Продавщица сопровождает меня. Она складывает разбросанную мною одежду, заворачивает в белую шелковистую бумагу. Она спрашивает меня, пойду ли я в своих обновках или переоденусь. «Я охотно подарю вам свои вещи, если они вам нравятся», – откликаюсь я. Она явно раздражена, так вообще-то не делается. Никто здесь не дарит свою одежду. Это слишком даже для вышколенного персонала. Тогда я прошу ее попросту выбросить все это в урну, в корзинку для бумаг – водится же такое в «Бон Марше»?

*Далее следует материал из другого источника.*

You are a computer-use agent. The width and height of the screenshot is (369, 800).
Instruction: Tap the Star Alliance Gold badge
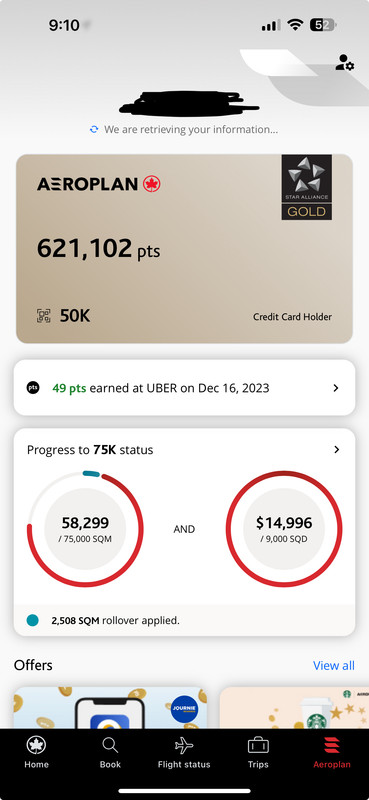click(x=307, y=187)
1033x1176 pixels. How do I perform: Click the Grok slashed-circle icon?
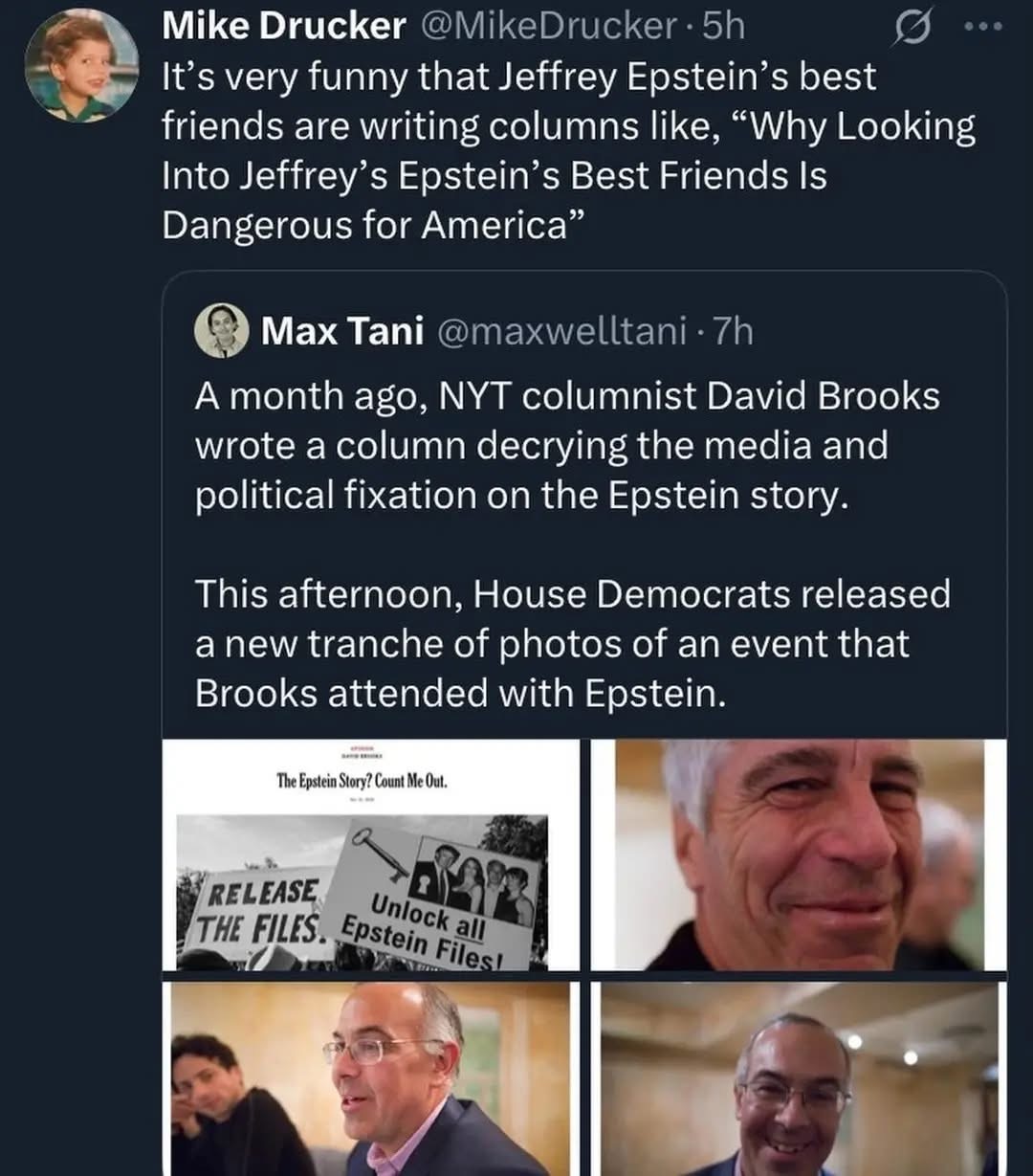click(912, 29)
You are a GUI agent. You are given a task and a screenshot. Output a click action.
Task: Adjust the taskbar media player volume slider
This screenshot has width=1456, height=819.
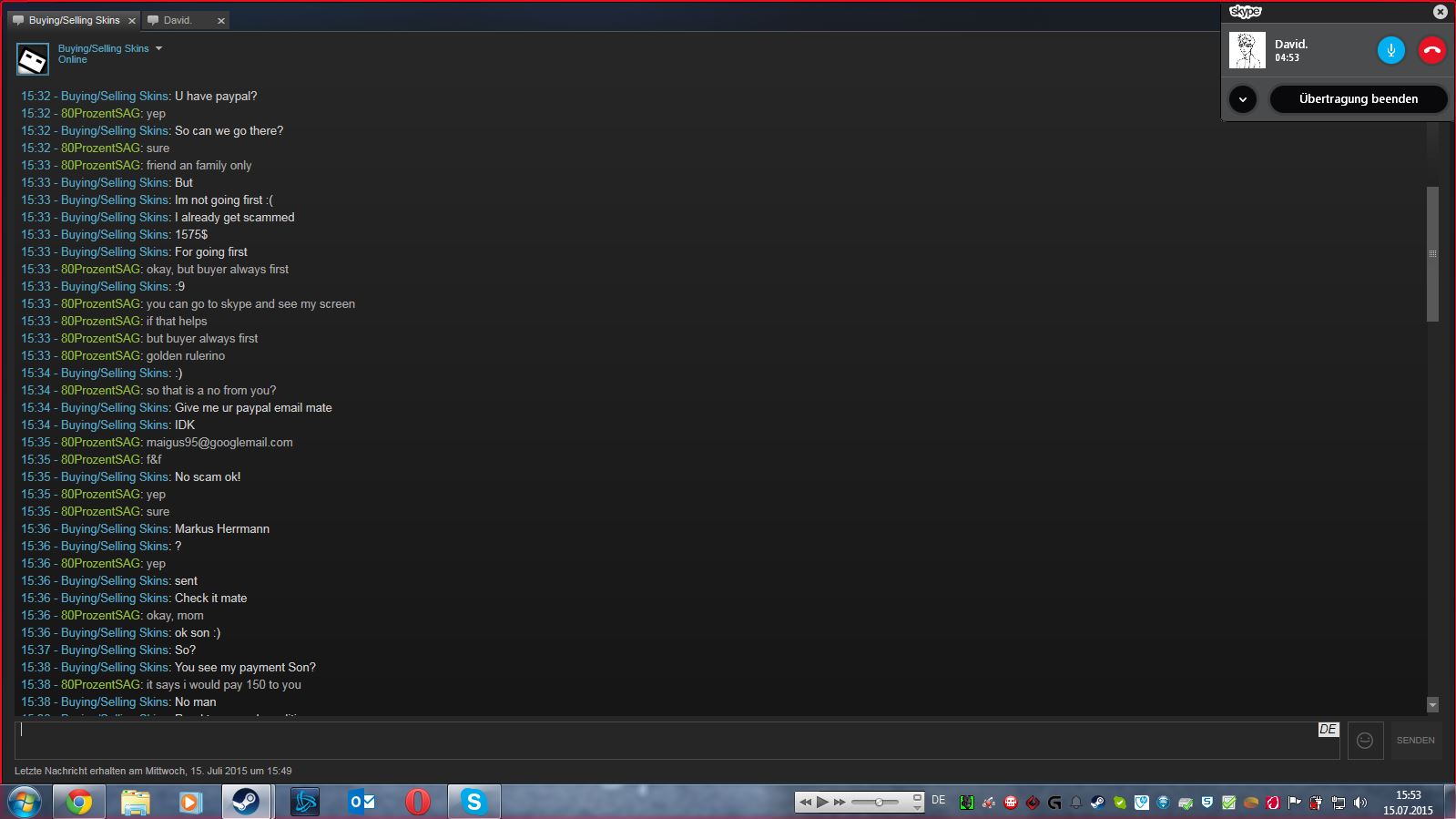tap(879, 802)
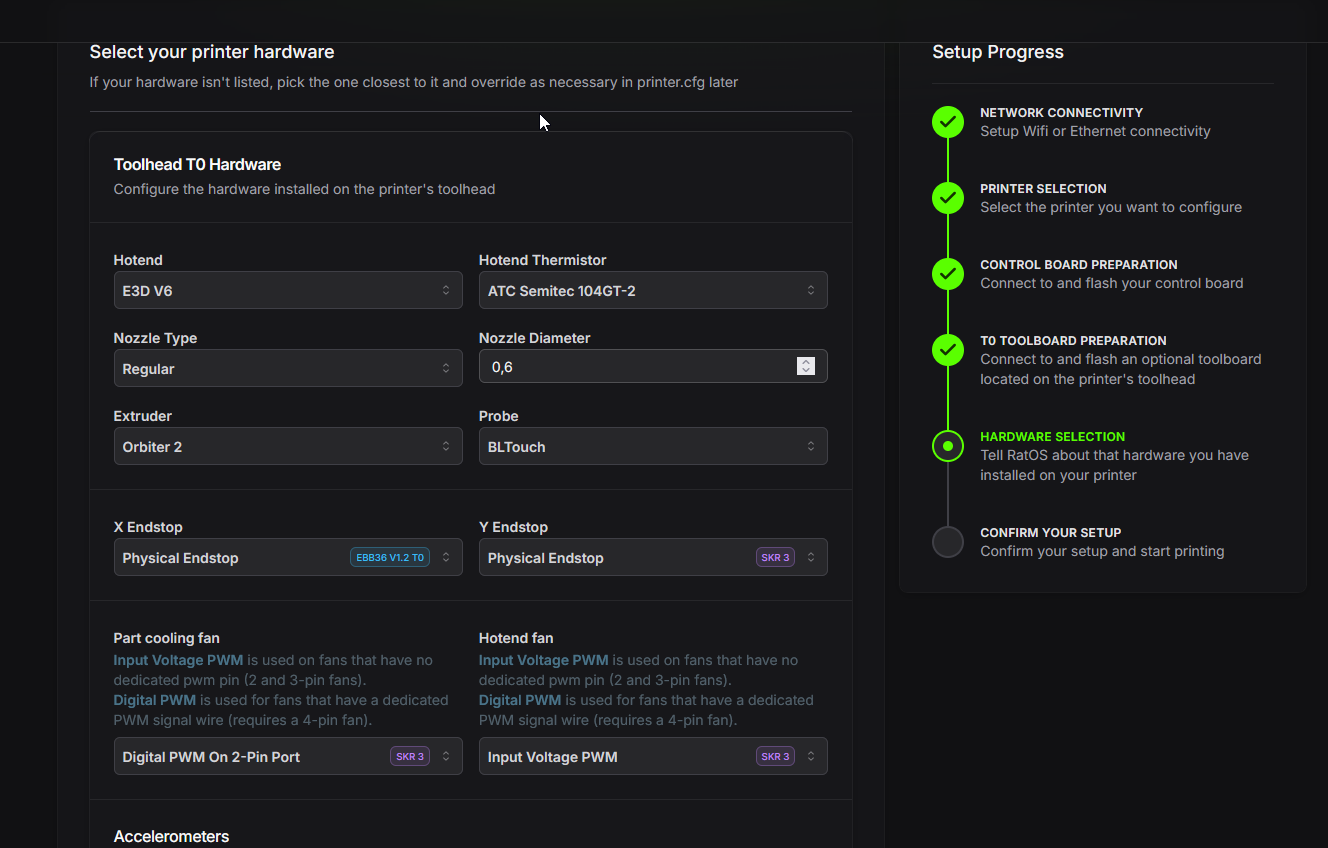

– Видите ли, – говорю я ей,18 эти шмотки уже были в употреблении, бросок через ваш магазин сжег их, как сжигают калории. Я люблю все новое, свежее, как яйца или йогурт. Мне нравится видеть себя в зеркале, каждый раз не похожей на себя, иной, мне нравится обновление. Эти вещи долго висели в моей гардеробной в ожидании, когда у меня возникнет желание надеть их. Теперь они стали препятствием, они пронизаны чувством вины; так девушка ждет кавалера, который должен сопровождать ее на первый бал, и чем дольше он не едет, тем хуже ее состояние. Этот ансамбль – уже провал, плесень, препятствие, опасность отравления. Старым вещам ни к чему милосердие: как скверные люди, они не чувствуют благодарности и никогда не вознаградят вас. Итак, если они вам не нужны, – продавщица ошеломленно молчит, – я завещаю их «Бон Марше». Никто не может запретить мне сделать это. Не люблю обманывать ни людей, ни вещи, но и те и другие связаны между собой: если умеешь прочесть платье или костюм, ты не обманешься насчет человеческой души.

Продавщица даже не пытается возразить мне. Она смотрит на меня с некоторой опаской. Если я буду настаивать, она вызовет начальницу.

Я удаляюсь. Мой наряд не отличается чрезмерной оригинальностью, на нем не лежит отпечатка яркого таланта, но я стала новой, я не похожу на ту, какой покинула свою квартиру в десять утра.

Разве может нравиться все та же прическа или много раз надеванная одежда?

Это не слишком благоприятствует безмятежному настроению – знать, сколь ничтожно ты выглядишь в своем костюме.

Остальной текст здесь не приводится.